The trial protocol should contain information regarding the following issues, in compliance with the Guideline for Good Clinical Practice (CPMP/ICH/135/95), Chapter 6. Clinical trial protocol and protocol amendment(s):

• table of contents and synopsis

• risk-benefit assessment

• subject inclusion and exclusion criteria

• discontinuation criteria

• assessment of efficacy

• assessment of safety

• statistics

• direct access to source data / documents

• quality control and quality assurance

• ethics

• data handling and record keeping

• financing and insurance.

Which objections regarding the trial protocol are the most frequent content-related objections in authorisation procedures?

• The most frequent content-related objections regarding the trial protocol are:

• inadequate risk-benefit assessment

• contraindications stated in the Summary of Product Characteristics have not been taken into account in the subject exclusion criteria

• inadequate justification for choice of dose

• inadequate safety monitoring procedures (safety laboratory, ECG, etc.)

• methods of contraception have not been explained or are inadequate.

The trial protocol of first-in-man clinical trials involving a novel substance should include a critical discussion of whether the new investigational medicinal product is a potential high-risk medicinal product. The draft GUIDELINE ON REQUIREMENTS FOR FIRST-IN-MAN CLINICAL TRIALS FOR POTENTIAL HIGH-RISK MEDICINAL PRODUCTS (Draft, Doc. Ref. EMEA/CHMP/SWP/28367/2007 Corr., dated 22 March 2007) outlines three criteria which classify an active substance as a high-risk substance:

1. New or not well-known mode of action. A pleiotropic mode of action, if a substance acts on a receptor that is expressed ubiquitously as is generally the case in the immune system, is considered a high-risk mechanism.

2. New or not well-known structure and biological function of the target; most newly developed active substances act on a single target, e.g. a receptor or a physiological reaction. Caution should be exercised in cases in which the exact structure and biological function of the target as well as its tissue distribution are not well-known.

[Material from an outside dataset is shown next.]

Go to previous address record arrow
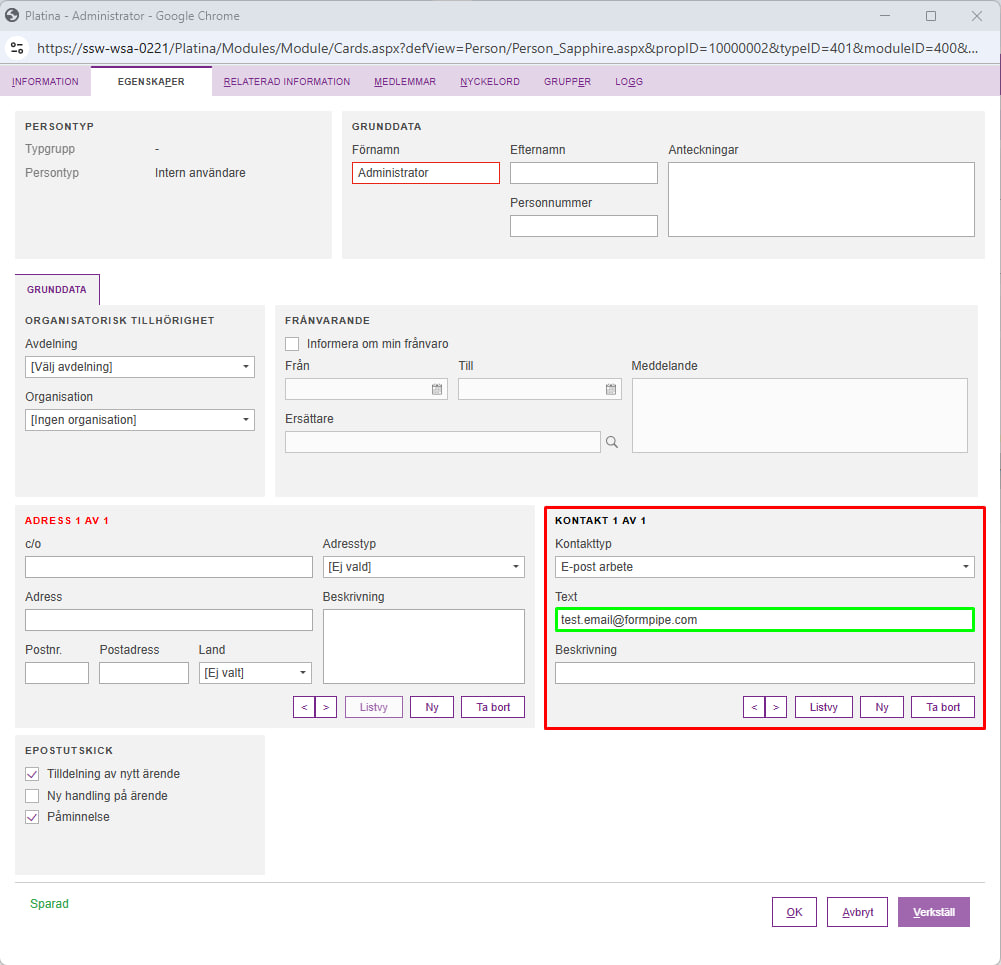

3. Relevance of the animal studies which precede first-in-man clinical trials: here it should be ensured that the animal model chosen closely resembles humans with regard to pharmacology and toxicology.

For active substances which meet the high-risk criteria, dosing should no longer be based exclusively on the „No Observed Adverse Effect Level“ (NOAEL), but on the „Minimal Anticipated Biological Effect Level“ (MABEL). A detailed justification is to be given for choices of initial dose, dose escalation increments, and maximum dose. In first-in-man clinical trials, careful consideration should be given to the question whether an intravenous administration is necessary. If so, the active substance should be administered as slowly as possible. This would allow immediate interruption of the infusion should adverse reactions occur. Moreover, the active substance should not be administered to several subjects concurrently (sequential design). Furthermore, the clinical trial protocol should describe in detail the requirements for dose increases as well as the measures that will be taken in case of a medical emergency.

Whether the extension “treatment” is an amendment to the protocol or whether it is considered an “open-label extension study” depends on the objective and on the design of the previous study.

• If the primary and secondary objectives of the previous study can be further pursued,

• if the primary endpoint can be maintained,

• if only descriptive secondary endpoints are additionally included, and

• if the design is not changed substantially,

(an) amendment(s) to the protocol can generally be submitted.

However, the objective of an open-label extension study is mostly different from that of a blinded randomised previous study, in which case the design of an extension trial will generally be preferable.